Today would have been my grandma’s 90th birthday. She died four and a half years ago. I miss her very much, and I wish I would have learned more from her when I had the chance. This is a Facebook note I wrote just after she died, describing the last time I saw her.
I don’t know why I focused so hard on the thermometer, a big white one that looks like your garden-variety classroom clock. The temperature was sixty degrees, and it seemed to stay that way for an hour and a half. It was probably the most prominent item within my field of vision, since I couldn’t bear to look at my grandma except with fleeting glances, each of which would throw me into a frenzy of concern. Is she still breathing? Her chest was so still as she flirted with death, but each new breath eventually came, rhythmic as any metronome.
My mom had called me yesterday to tell me that she expects my grandmother will be dead by the end of the week. I hadn’t answered that phone call, but instead heard the steady, self-medicated voice break way into sobs in the form of a voice mail. She told me that I should visit her as soon as I could, since it would probably be my last chance.
But what do you talk about with someone who barely knows you’re in the room? She was eating breakfast when I arrived, and though I touched her on the hand and she looked up at me, she looked away and forgot I was there.

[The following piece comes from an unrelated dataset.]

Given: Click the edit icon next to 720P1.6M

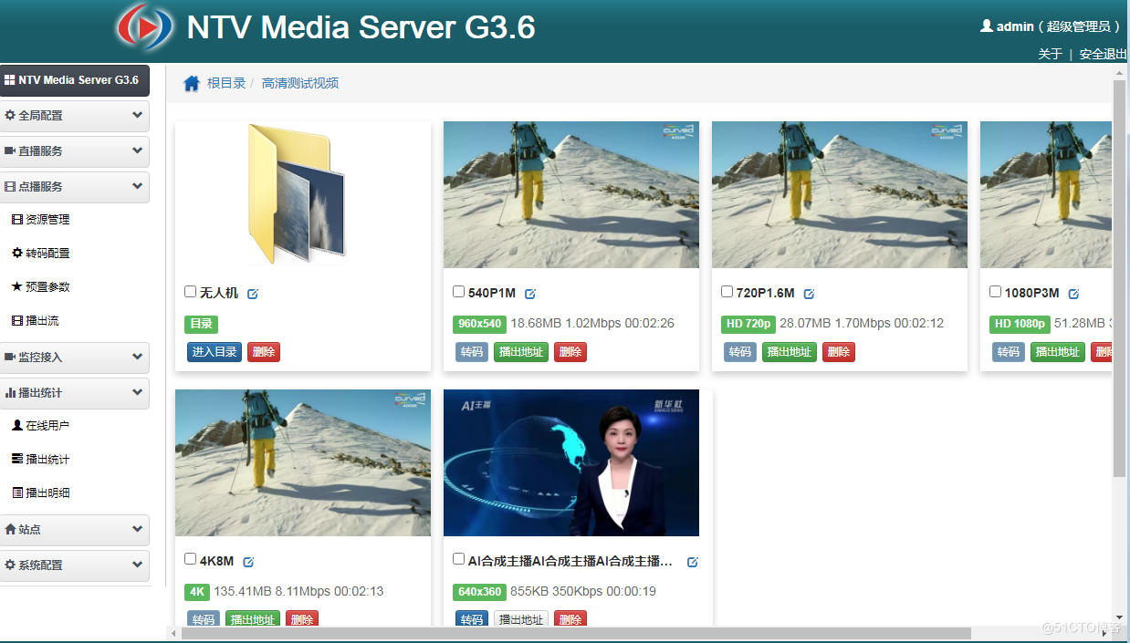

She was feeding herself, spilling sloppy bits of oatmeal onto her blouse as I looked on like I was on novocaine. It is difficult to converse with one afflicted with dementia, and so I decided to try something else. I brought my guitar with me, set up a chair in front of her, and played for her every calm and soothing song I could think of as I stared at the thermometer out the window.
I played every song I could think of: “Naked as We Came,” “Hallelujah,” “If I Stand….” Even if the song dealt with death. When I finished singing my last chorus — I will hang my head, hang my head low… — she looked at me through the grayness in her eyes and told me, “I’m glad I could live long enough to hear you play again.”